Source data
==================================================

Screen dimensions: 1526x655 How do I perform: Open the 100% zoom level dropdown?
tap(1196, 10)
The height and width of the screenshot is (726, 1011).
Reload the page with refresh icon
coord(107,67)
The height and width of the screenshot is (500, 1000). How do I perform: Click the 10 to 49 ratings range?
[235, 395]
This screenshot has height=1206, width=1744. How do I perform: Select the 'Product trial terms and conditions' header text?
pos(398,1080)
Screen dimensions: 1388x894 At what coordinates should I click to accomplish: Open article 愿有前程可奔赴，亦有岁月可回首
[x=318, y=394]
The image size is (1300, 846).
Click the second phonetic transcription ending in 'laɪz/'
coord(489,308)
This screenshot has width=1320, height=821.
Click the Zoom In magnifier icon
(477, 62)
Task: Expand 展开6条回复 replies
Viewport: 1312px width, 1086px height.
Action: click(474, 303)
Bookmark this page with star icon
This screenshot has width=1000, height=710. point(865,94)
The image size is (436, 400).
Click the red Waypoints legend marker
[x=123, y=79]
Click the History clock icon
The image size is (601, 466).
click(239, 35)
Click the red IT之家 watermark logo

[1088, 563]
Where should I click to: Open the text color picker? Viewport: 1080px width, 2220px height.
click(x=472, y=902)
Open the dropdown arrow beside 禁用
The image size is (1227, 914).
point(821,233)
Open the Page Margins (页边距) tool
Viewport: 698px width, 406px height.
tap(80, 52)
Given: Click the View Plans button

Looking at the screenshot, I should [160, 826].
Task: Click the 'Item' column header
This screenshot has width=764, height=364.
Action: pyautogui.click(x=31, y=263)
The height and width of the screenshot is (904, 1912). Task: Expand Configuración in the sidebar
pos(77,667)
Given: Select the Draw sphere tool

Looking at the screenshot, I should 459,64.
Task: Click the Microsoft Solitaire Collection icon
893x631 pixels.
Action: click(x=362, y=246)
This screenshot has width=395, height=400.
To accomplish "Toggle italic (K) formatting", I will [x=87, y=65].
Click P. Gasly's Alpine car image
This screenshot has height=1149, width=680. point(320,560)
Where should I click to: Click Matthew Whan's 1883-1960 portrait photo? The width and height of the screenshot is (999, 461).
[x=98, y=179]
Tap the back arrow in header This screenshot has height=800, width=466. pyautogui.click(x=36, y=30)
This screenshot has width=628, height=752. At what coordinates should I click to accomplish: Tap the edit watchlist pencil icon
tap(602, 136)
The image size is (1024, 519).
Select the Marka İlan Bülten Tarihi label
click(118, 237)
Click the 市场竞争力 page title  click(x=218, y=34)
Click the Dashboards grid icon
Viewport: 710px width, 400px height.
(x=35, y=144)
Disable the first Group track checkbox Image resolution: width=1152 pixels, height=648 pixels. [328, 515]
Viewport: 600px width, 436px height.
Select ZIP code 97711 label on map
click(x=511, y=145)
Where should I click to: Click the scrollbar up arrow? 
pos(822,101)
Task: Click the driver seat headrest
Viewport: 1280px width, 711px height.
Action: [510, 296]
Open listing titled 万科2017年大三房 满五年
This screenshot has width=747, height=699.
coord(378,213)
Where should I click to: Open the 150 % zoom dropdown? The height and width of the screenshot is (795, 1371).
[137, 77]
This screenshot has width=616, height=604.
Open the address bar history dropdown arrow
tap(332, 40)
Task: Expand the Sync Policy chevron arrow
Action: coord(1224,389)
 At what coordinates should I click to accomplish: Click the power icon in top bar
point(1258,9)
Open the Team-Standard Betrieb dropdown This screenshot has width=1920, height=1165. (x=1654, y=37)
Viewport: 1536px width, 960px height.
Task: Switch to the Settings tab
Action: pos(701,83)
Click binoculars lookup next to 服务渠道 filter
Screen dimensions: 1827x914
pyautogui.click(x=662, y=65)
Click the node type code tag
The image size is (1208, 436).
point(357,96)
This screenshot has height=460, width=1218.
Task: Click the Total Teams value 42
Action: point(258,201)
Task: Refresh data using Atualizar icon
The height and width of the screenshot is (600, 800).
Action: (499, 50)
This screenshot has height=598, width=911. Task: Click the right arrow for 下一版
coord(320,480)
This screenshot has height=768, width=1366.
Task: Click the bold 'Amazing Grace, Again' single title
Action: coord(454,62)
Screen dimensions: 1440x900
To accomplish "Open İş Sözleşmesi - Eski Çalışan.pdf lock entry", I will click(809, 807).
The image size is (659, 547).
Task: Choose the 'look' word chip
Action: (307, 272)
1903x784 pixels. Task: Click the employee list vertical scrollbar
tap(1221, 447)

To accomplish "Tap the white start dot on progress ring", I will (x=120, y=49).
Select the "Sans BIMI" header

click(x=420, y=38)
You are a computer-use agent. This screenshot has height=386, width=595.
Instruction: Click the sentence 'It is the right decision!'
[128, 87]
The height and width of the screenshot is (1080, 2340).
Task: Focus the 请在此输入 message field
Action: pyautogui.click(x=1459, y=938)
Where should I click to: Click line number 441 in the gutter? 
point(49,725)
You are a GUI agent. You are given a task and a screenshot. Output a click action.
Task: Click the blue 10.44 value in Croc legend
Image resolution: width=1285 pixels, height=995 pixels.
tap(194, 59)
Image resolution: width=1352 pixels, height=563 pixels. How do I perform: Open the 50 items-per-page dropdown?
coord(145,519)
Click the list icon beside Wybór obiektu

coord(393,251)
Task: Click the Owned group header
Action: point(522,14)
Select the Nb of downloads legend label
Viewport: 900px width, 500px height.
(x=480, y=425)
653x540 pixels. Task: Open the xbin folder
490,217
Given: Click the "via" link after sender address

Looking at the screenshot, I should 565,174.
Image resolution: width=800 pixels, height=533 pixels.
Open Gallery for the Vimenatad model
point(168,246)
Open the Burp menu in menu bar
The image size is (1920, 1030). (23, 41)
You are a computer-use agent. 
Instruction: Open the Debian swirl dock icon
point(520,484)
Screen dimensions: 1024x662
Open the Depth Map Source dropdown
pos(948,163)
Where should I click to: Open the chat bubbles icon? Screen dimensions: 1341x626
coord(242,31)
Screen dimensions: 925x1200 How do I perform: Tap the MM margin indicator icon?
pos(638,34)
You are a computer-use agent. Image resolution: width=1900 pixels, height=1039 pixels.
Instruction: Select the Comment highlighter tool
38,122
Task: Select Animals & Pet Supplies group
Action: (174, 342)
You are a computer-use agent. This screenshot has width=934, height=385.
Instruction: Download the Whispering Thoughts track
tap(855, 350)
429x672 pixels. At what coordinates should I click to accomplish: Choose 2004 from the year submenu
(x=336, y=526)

==================================================

_WHAT THE TASK REQUIRES_: Set down, from the entries above, exactly the lines from the one with "Viewport: 1312px width, 1086px height." up to and including the one with "The image size is (436, 400).", and no other lines.

_TASK RESPONSE_:
Viewport: 1312px width, 1086px height.
Action: click(474, 303)
Bookmark this page with star icon
This screenshot has width=1000, height=710. point(865,94)
The image size is (436, 400).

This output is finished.